Exercise passage
- Opening Delimiter -
Playwright Jason Grote is a veteran of New York political street theatre. As the Republican Convention was going on he was out in the streets dressed in a President Bush style Air National Guard uniform in full clown makeup with the words “Mission Complicated” on his back. In his “blog” Grote says that some of the clown shtick was “pretty darned funny.” Irony and Ironies abound in “The New Jersey Book of the Dead,” but none are funny.

The main setting for the play is a phone “boiler room” for a firm that deals in data. In Dathan Powell’s imaginatively conceived and neatly executed set, the crew of office-temps are wired into their phones and automatically monitored by their own computers. A decade or two ago the scene would have been a typing pool with IBM Selectrics and a supervisor walking up and down the rows. Centuries ago it might have been the benches of a galley with each chained to their own oar and a master with a drum to set the tempo and a whip to enforce it.
- Closing Delimiter -
Source material
- Opening Delimiter -
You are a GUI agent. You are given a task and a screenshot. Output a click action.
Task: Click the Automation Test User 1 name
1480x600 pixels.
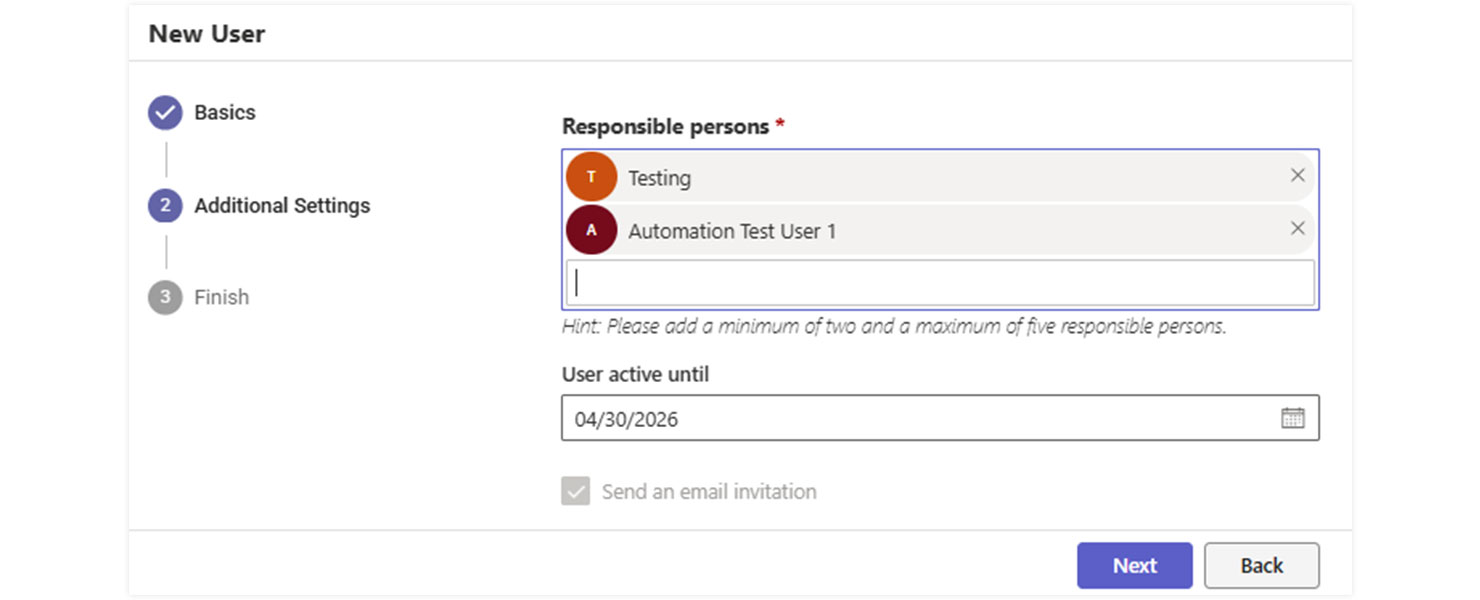click(732, 231)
- Closing Delimiter -
Work item
Proceed with the review of "The New Jersey Book of the Dead," picking up right after its last sentence. The material comes from a separate source unrelated to the review.

Result
Beating the drum and using the whip is Alvaro played potently by the BPP’s Artistic Director Richard Perez. Alvaro is a really slimy character; he kisses up to those above him and kisses down to some of those below him. Somehow Perez manages to bring dimension to this middle level monster as a man shaped in part by his situation. Throughout “The New Jersey Book of the Dead” Roshaunda Ross appears as Elizabeth a company rep’ for a computer surveillance system called “Omnivore.” Omnivore is an all-purpose business employee monitoring control product. It won’t make coffee, but I can tell you when coffee is made, who gets up to drink it, how many cups they have and even whether they take cream or sugar. No matter what the business conditions are Elizabeth appeared ready with an enthusiastically delivered speech about the wonders capitalism in general and Omnivore in particular.

Meredith Mills in a sensitive wide ranging and moving performance plays Diana, the most successful of the temps. Diana is a woman with a complexly daunting life. Her husband, played with nice restraint by Tim Ryder, is a crazed, demented African-American who dies when some tough street types set him afire. Diana worries that her under supervised eleven year old son Eddy, played with a real feel for soul of a young boy, by Tijideen Rowley, is doing bad things with a neighbor. She’s also frightened because Eddy keeps seeing his father’s ghost and seems to be showing some of the father’s early symptoms of dementia.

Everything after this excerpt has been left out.